Direction A ->
Using the passage on AFG's carbon-linked funding, explain in one to three sentences why state climate funds lower the private capital an AFG facility needs.
Direction B ->
Carry the passage on AFG's funding and revenue model forward from its final line.

==== Text passage

AFG operations generate verifiable carbon sequestration as a natural outcome of industrial hemp and bamboo cultivation. This unlocks cheaper capital through federal matching, state climate funds, and green financing structures.

Three federal/state funding mechanisms reduce private capital requirements:

EPA Superfund Partnerships

Carbon credit revenue subsidizes remediation costs. EPA prioritizes projects generating carbon offsets. AFG facilities automatically qualify, reducing project economics burden on federal budgets.

Impact: 10-15% reduction in remediation costs through carbon revenue.

USDA Conservation Funding

Perennial plantings generate soil carbon credits eligible for USDA carbon farming programs. Effectively reduces grower input costs.

Impact: $15-30 per acre annual subsidy to growers.

State Climate Funds

Most states allocate capital to projects with verified carbon reduction. AFG facilities qualify for 15-40% matching funds, directly reducing private capital required.

Example: $10M facility investment → $2-4M state climate matching funds → Net private capital required drops to $6-8M.

Result for investors: Blended capital structure reduces private equity IRR requirements from traditional 20%+ to sustainable 15-18% with federal/state co-funding participation.

Carbon offset registry documentation for verified hemp cultivation

Why the Timing Is Now

Five structural forces are driving accelerated capital migration:

  • FEOC restrictions limiting China-dependent sourcing

  • Domestic content incentives in grid, EV, and public infrastructure

  • Defense procurement requirements for U.S.-origin materials

  • Scope 3 carbon reporting and traceability mandates

  • Reliability + price stability replacing lowest-cost sourcing

This is not a trend.
This is policy-backed industrial restructuring.

Revenue Channels

Revenue Channels: Antifragile Multiple-Stream Model

AFG doesn't rely on a single revenue channel. The business model stacks revenue across industrial, consumer, climate finance, and government co-funding streams.

Year 1 Economic Model (per 1,000 acres deployed):

Primary Revenue: Industrial Materials (B2B)

  • Particle board, composites, textiles, filtration → Manufacturers, OEMs, builders

  • $1,600,000 annually

  • Margins: 35-50%

  • Customer base: Fortune 500 OEMs, industrial converters, regional builders

  • Contract type: Multi-year supply agreements (DBX-indexed pricing)

Secondary Revenue: Consumer Brand (B2C via Fiber Foundry)

========
==== Information provided

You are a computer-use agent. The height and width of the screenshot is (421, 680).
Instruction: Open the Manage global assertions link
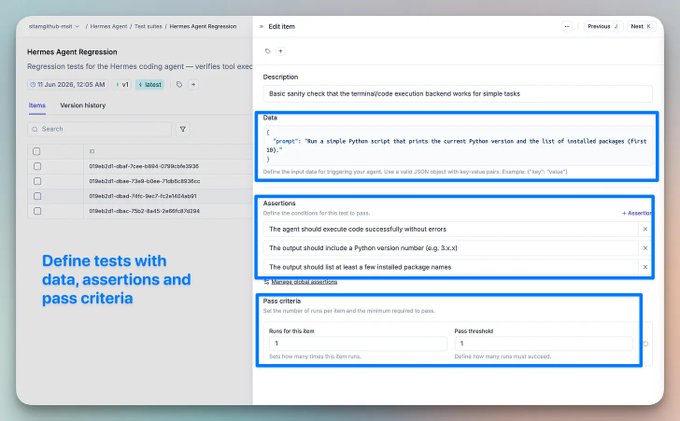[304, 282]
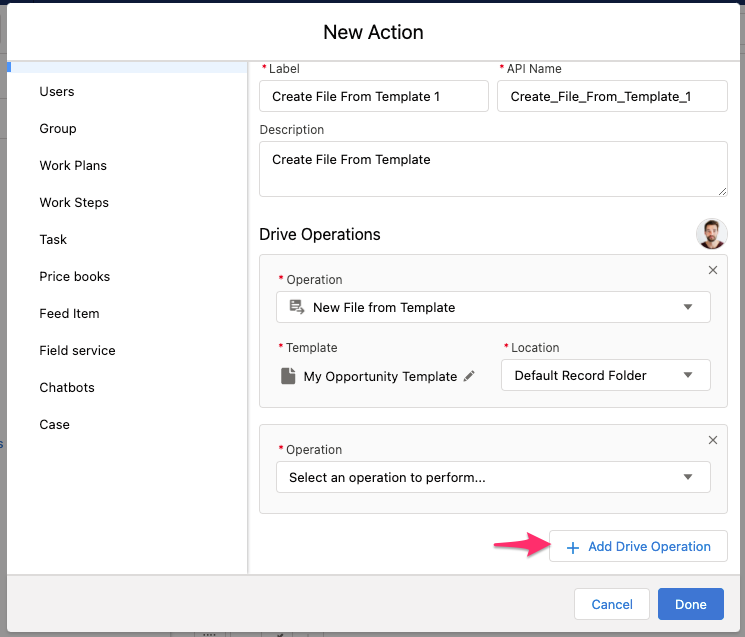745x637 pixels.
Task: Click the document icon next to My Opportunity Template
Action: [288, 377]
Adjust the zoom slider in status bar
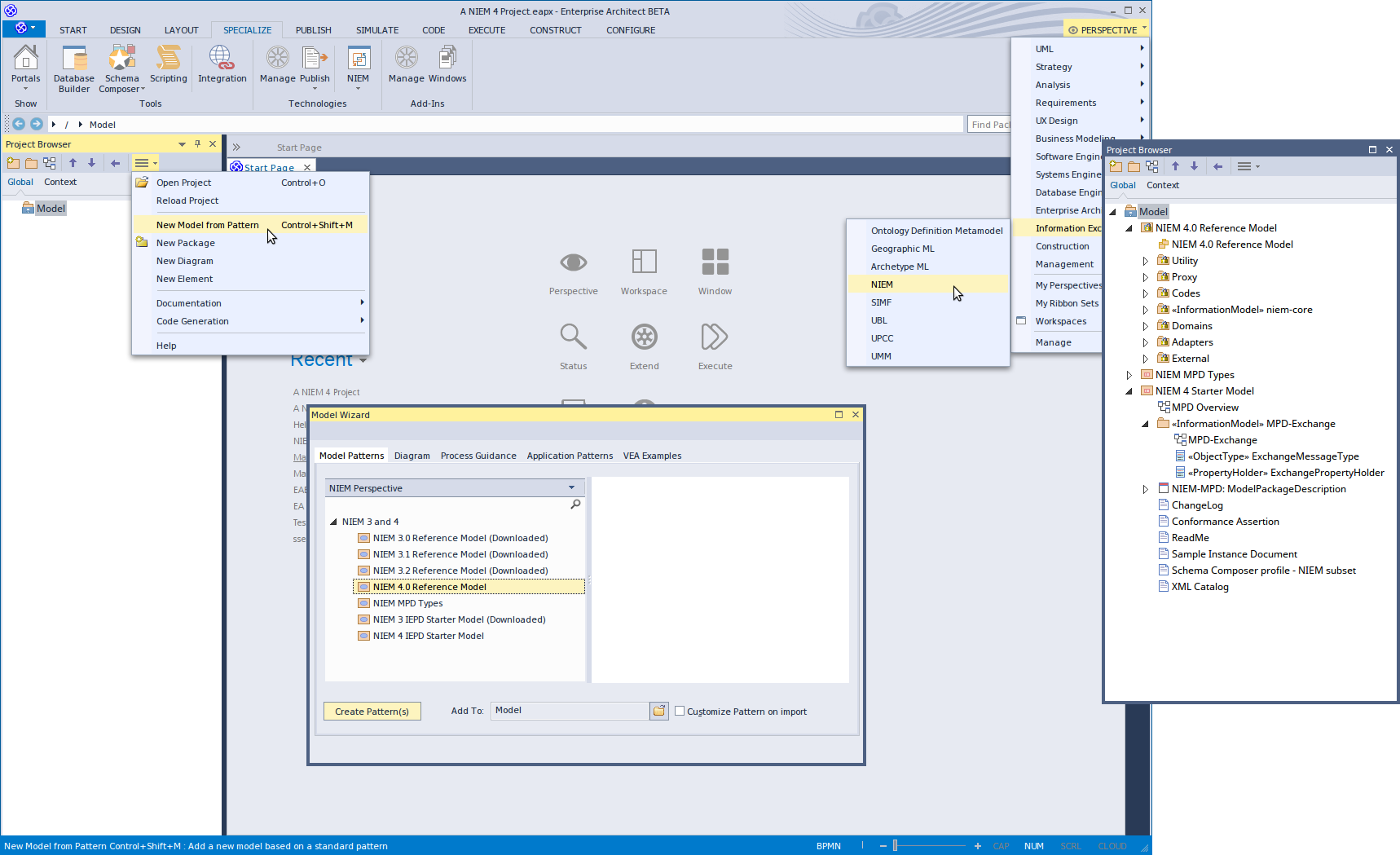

========

Task answer A ->
Most states direct capital to projects with verified carbon reduction, and AFG's hemp and bamboo cultivation produces verifiable carbon sequestration. As a result, AFG facilities qualify for 15-40% matching funds. For a $10M facility, this means $2-4M in state matching funds, which cuts the private capital required to $6-8M.

Task answer B ->
  • Apparel, home furnishings, building materials → Direct-to-consumer, specialty retail

  • $200,000-300,000 annually

  • Margins: 30-40%

  • Customer base: Conscious consumers, sustainability-focused retailers

  • Strategic value: Demand generation + brand moat for B2B

Financing Benefit: Carbon Verification

  • Biogenic carbon credits (Verra, ACR) → Energy companies, OEM carbon offset buyers

  • Soil carbon programs (USDA) → Long-term conservation contracts

  • Avoided emissions (OEM Scope 3) → Automotive, aerospace OEMs

  • $200,000-350,000 annually

  • Reduces blended cost of capital via federal matching + green financing

Government Co-Funding: EPA Superfund & USDA

  • Remediation contracts (Superfund sites) → EPA cost-sharing

  • Conservation programs (soil health) → USDA matching

  • Regional development programs → State/local economic development

  • $50,000-100,000+ annually (variable)

  • Direct subsidy to operational costs

Revenue Stream Customer/Partner Type Annual Value (1,000 acres)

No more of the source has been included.